READING TEXT:
I’ve got a new blog post up at Cato on the article in yesterday’s New York Times tracing how unsustainable police and fire contracts — the product, more specifically, of a pro-union state law imposing binding arbitration on municipalities — have driven the city of Central Falls to the brink of bankruptcy. Read it here. Matt Welch discusses the same article at Reason “Hit and Run.”
Thanks to copyright and media law maven Ron Coleman for his contributions last week (his popular “DJ Paulie” post drew a link from coveted TechDirt). You can read all of his posts here.
The House Appropriations Committee, following the lead of Rep. Jo Ann Emerson (R-Mo.), is disinclined to throw more money at a flawed public denunciation box. Sean Wajert has more, while a L.A. Times columnist hyperventilates in a style not untypical of much of that newspaper’s consumer affairs coverage.

EXCERPTED DATA:
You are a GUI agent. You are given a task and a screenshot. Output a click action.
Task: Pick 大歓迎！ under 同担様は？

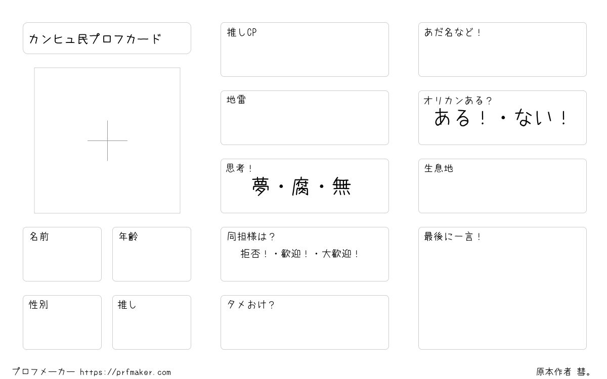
--
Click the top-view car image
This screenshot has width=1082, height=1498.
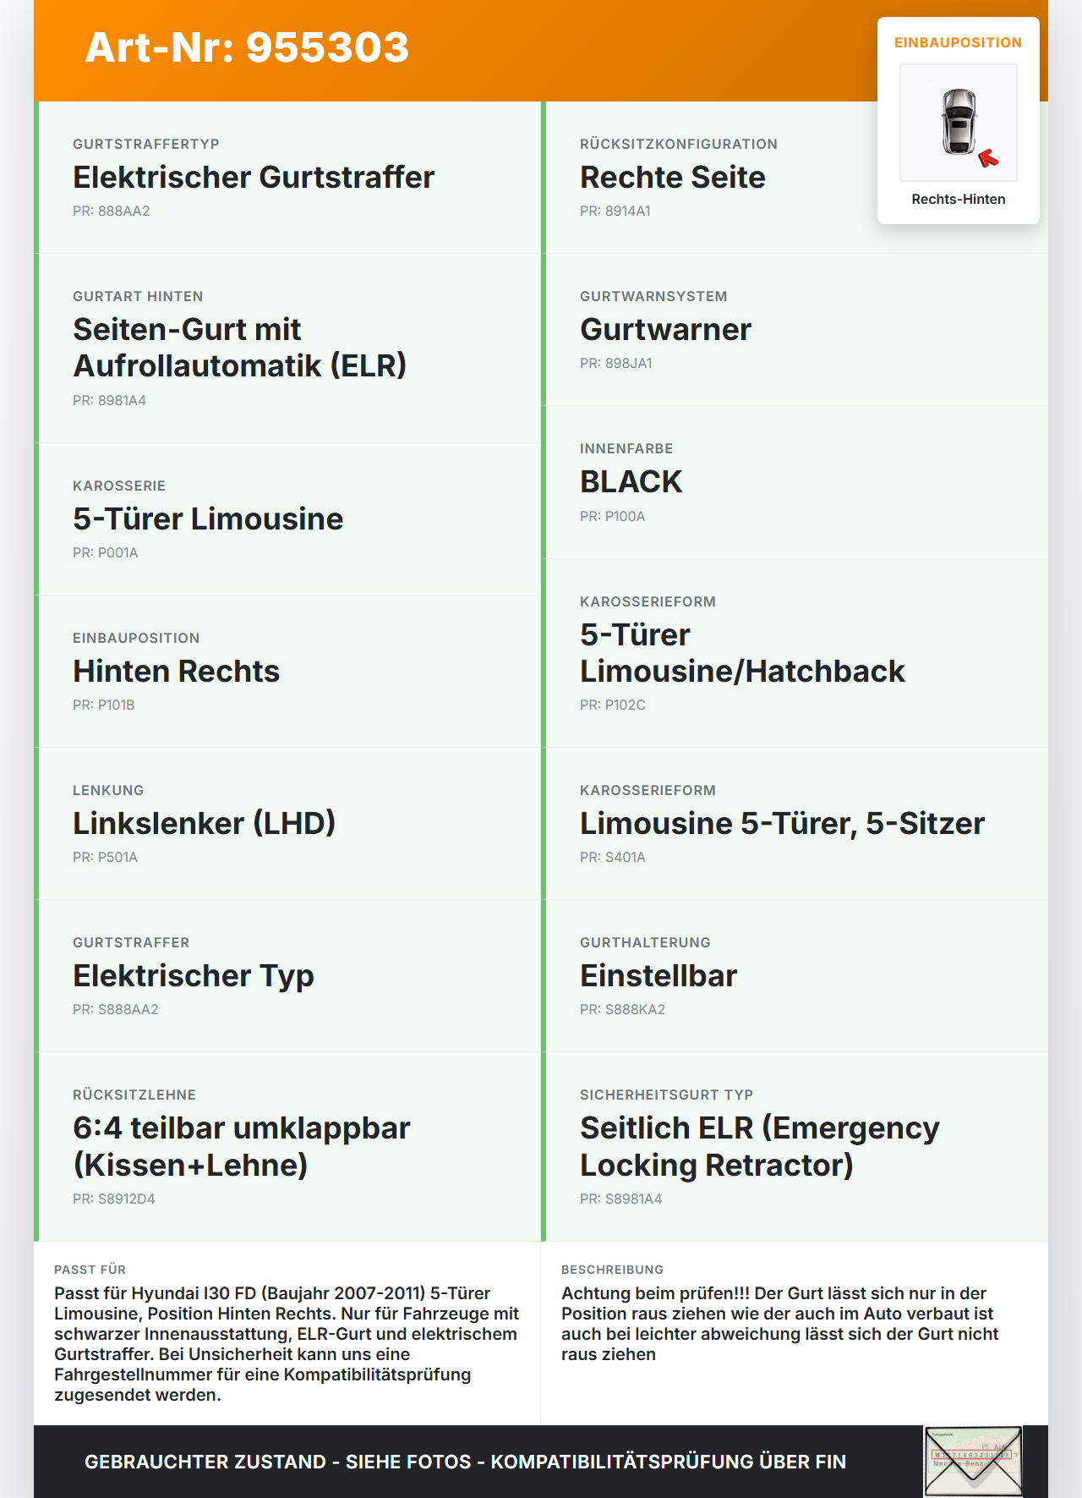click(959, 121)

DIRECTIONS:
a) Answer these from the blog excerpt:
(i) Which city has been driven to the brink of bankruptcy?
(ii) Which site linked to Ron Coleman's "DJ Paulie" post?
(iii) Whose lead did the House Appropriations Committee follow?
b) Retype the section of the blog excerpt starting with "I’ve got a new" and going on through "his posts here.".
The records are separate material, unconnected to the blog excerpt.

SOLVED TASKS:
a)
(i) Central Falls
(ii) TechDirt
(iii) Rep. Jo Ann Emerson (R-Mo.)

b)
I’ve got a new blog post up at Cato on the article in yesterday’s New York Times tracing how unsustainable police and fire contracts — the product, more specifically, of a pro-union state law imposing binding arbitration on municipalities — have driven the city of Central Falls to the brink of bankruptcy. Read it here. Matt Welch discusses the same article at Reason “Hit and Run.”
Thanks to copyright and media law maven Ron Coleman for his contributions last week (his popular “DJ Paulie” post drew a link from coveted TechDirt). You can read all of his posts here.